Minerd predicts that policy responses—including trillions of dollars of Federal Reserve emergency lending and debt purchases, direct payments to individuals, grants and forgivable loans to particularly hard hit industries and small business—will fail because economic restrictions on the economy of some sort could last until 2022.
As a result, Minerd expects the "finger-pointing to begin", although we are confident that once again it will be broken down by party lines instead of targeting the real culprit behind the bursting - and reflating - of yet another bubble: the Federal Reserve.
And while people are accusing each other of crashing the economy, the unemployment rate could rise to as high as 30% and could still be in double digits by the end of the year...

Consumer confidence, meanwhile, is set to take a massive hit as half of all Americans were unprepared to weather the storm, with less than $500 in savings. As a result, "few people will immediately go out and buy automobiles and return to movie theaters. The damage to the household sector is so severe that it is going to impair living standards for most of the decade."

Meanwhile the damage to the household sector is so severe that it is going to impair living standards for most of the decade, writes Minerd, adding that "this problem is compounded by the fact that the most financially vulnerable households are experiencing the majority of layoffs. 

Young, hourly workers in lower-paid service industry jobs are bearing the brunt of economic pain, and these are the people least able to deal with an interruption to income, which will compound the economic pain from layoffs as consumption falls even more sharply. Meanwhile, the disruption in corporate cash flows will be pervasive and will rebound unevenly. There will be few positive outcomes in credit as companies are encouraged to accumulate more debt in the already overleveraged corporate sector. These failures will stunt the eventual recovery and make it much more uneven" and eventually result in even more destabilizing policy responses.

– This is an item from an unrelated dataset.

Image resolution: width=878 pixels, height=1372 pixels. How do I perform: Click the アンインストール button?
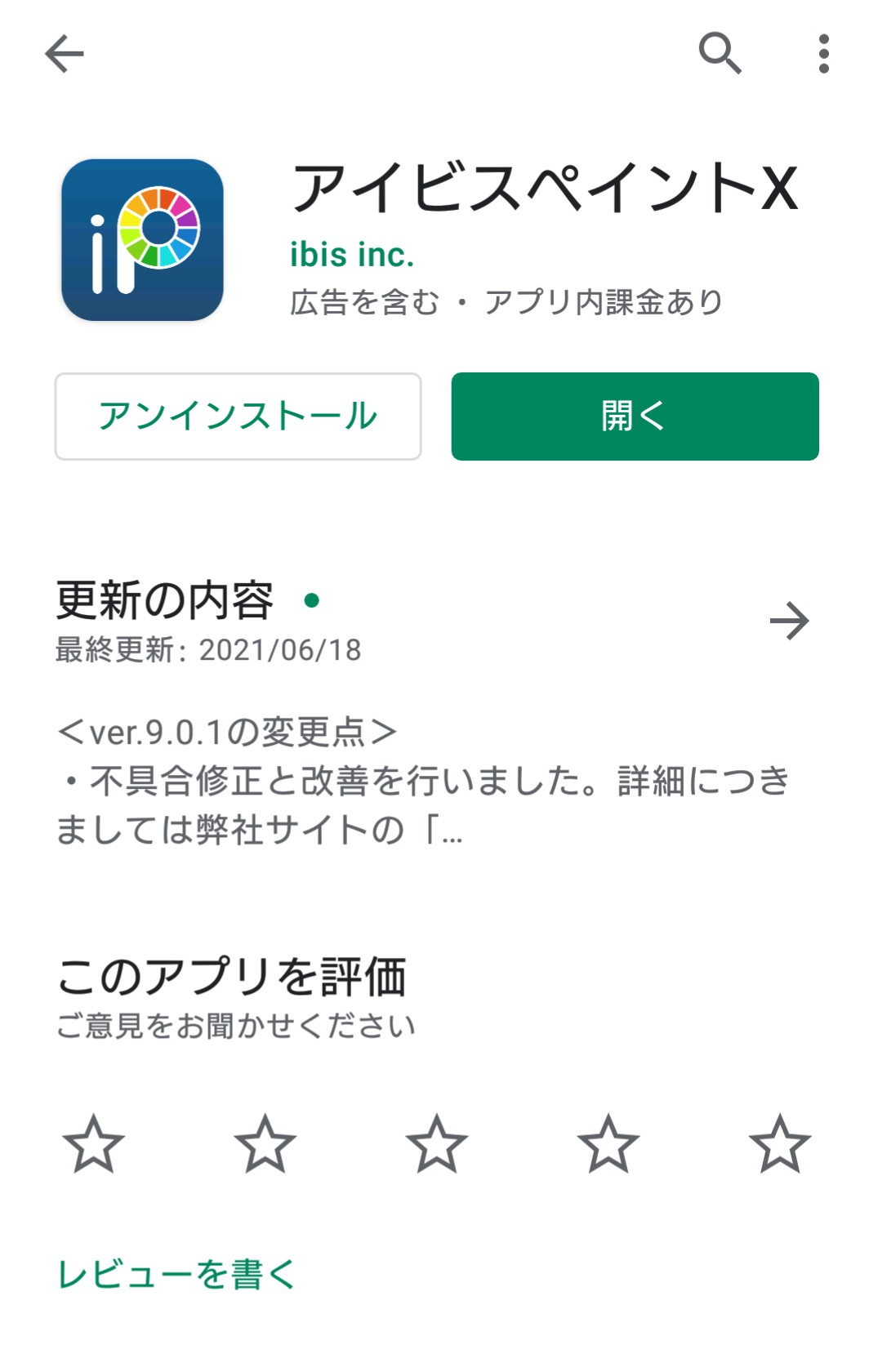tap(238, 416)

His concluding thoughts are the same that we uttered almost a decade ago - namely that the Fed is setting the stage for bloody conflict within the US (a conclusion for which Time magazine mocked us at the time):
Eventually, a populist revolt to address the current massive inequality of income and wealth, will happen. 
Soon pressure will mount on policymakers to bolster the social safety net and increase things like healthcare and job security and maybe even institute a guaranteed living wage. My only concern is that it will be done in a way that is not productive for long-term growth. These programs will create incentives that will  reduce overall productivity, Instead, policymakers should address fundamental reforms in the economy to restore growth and reduce inequality.
They should... but they won't. Instead the fiscal and monetary programs that are being put in place are fundamentally redefining how the government interacts with businesses and individuals, warns Minerd adding that  "some programs will work, and some will not, but they will remain in some form or fashion forever."
Well, not forever. That paradigm of central planning the USSR eventually collapsed. And so will the USSR's replacement: the United States.